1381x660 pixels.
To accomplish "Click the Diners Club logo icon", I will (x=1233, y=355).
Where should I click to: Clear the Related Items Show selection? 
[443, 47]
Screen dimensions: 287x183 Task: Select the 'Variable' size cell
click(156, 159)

...

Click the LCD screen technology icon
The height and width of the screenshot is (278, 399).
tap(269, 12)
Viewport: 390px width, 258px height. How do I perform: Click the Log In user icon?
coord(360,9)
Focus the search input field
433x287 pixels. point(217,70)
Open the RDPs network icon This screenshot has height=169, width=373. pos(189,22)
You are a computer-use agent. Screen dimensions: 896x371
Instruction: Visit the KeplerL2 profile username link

...

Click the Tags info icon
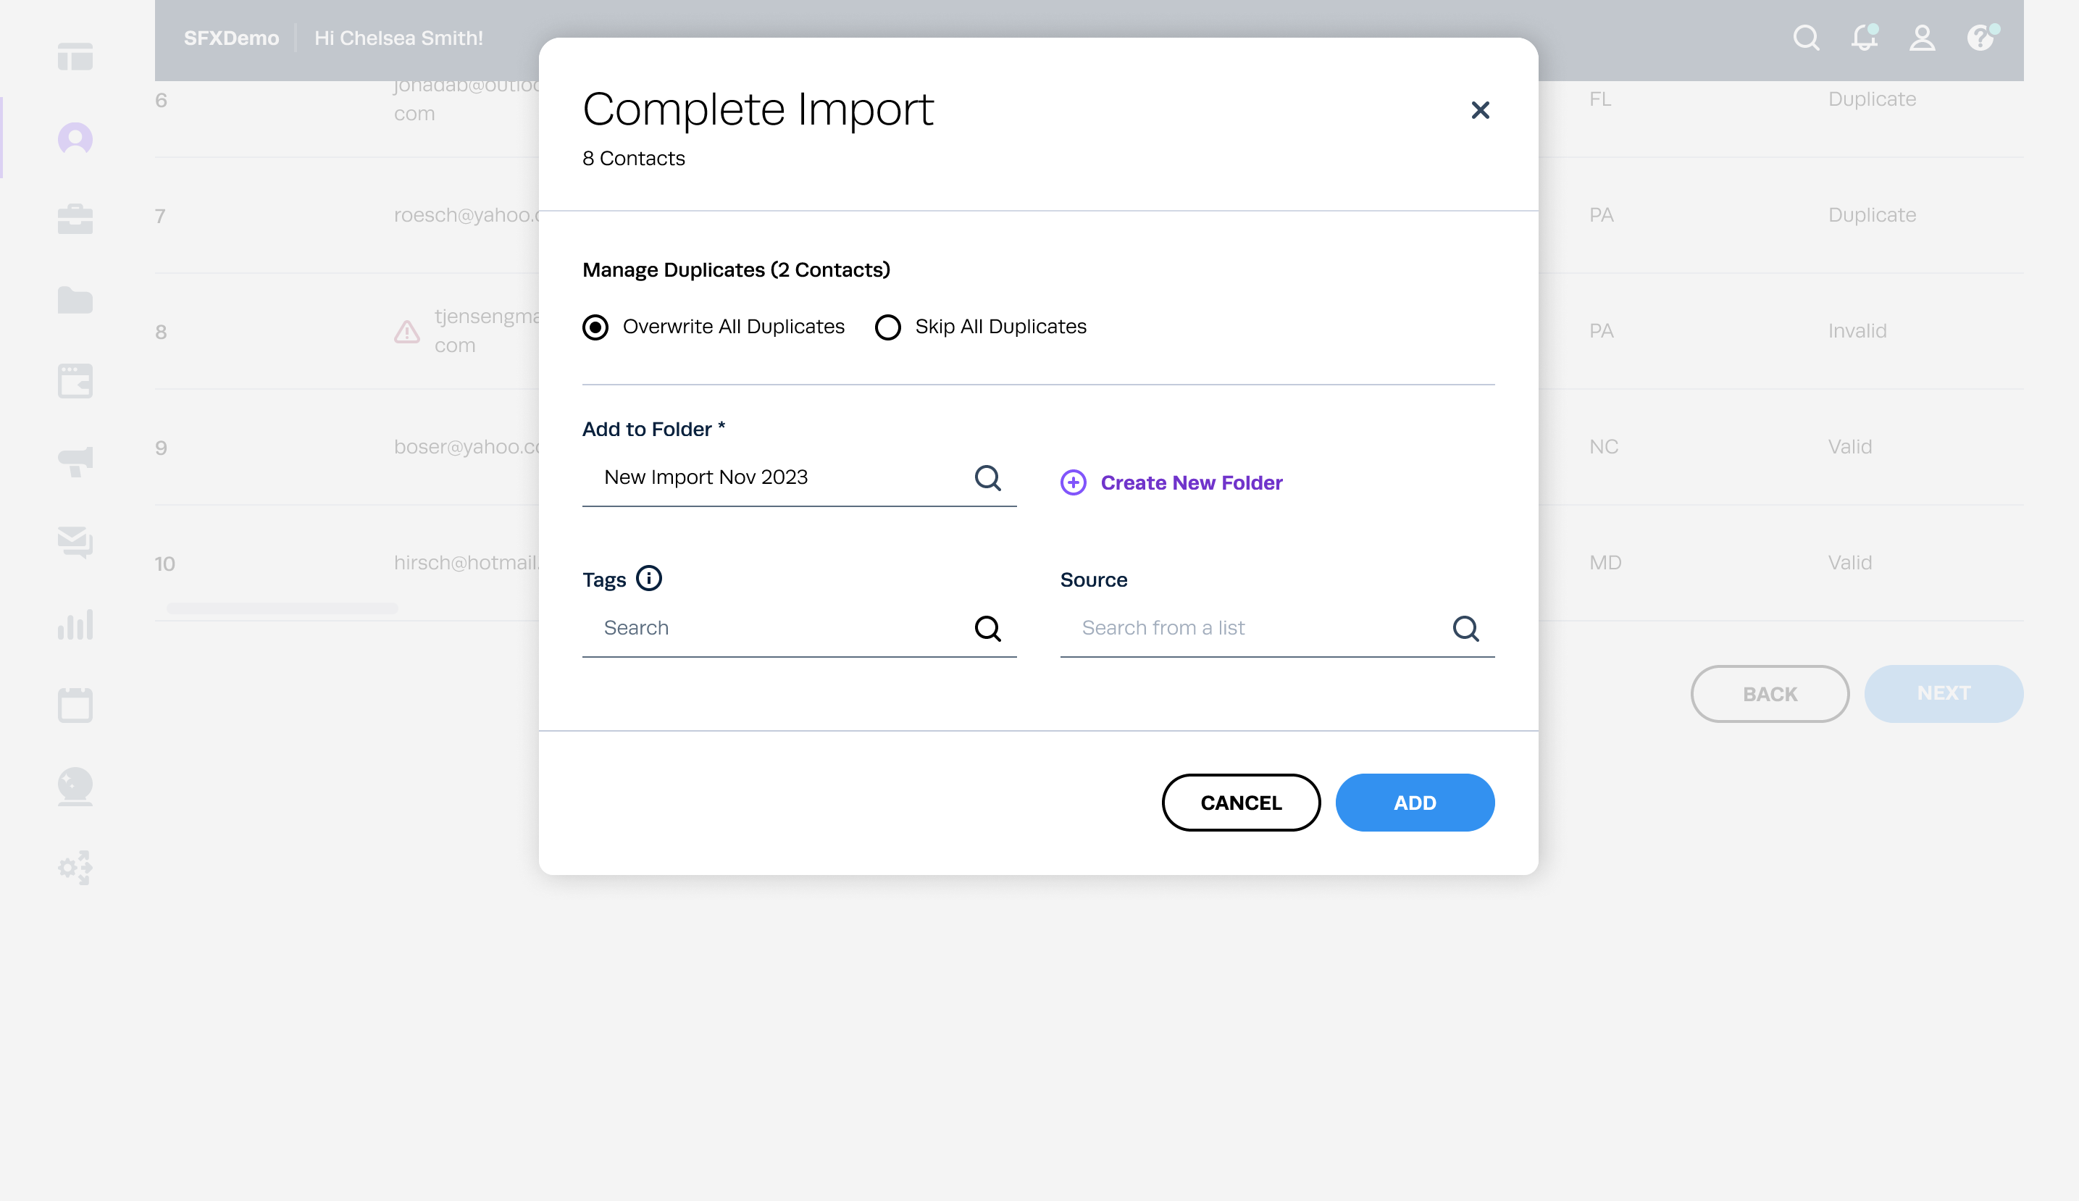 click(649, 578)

> [TO DO]: Extract from the records above the lines from the one containing "Click the LCD screen technology icon" to the one containing "You are a computer-use", both lines included, exactly as they appear and with nothing else.

> [OUTPUT OF THE TASK]:
Click the LCD screen technology icon
The height and width of the screenshot is (278, 399).
tap(269, 12)
Viewport: 390px width, 258px height. How do I perform: Click the Log In user icon?
coord(360,9)
Focus the search input field
433x287 pixels. point(217,70)
Open the RDPs network icon This screenshot has height=169, width=373. pos(189,22)
You are a computer-use agent. Screen dimensions: 896x371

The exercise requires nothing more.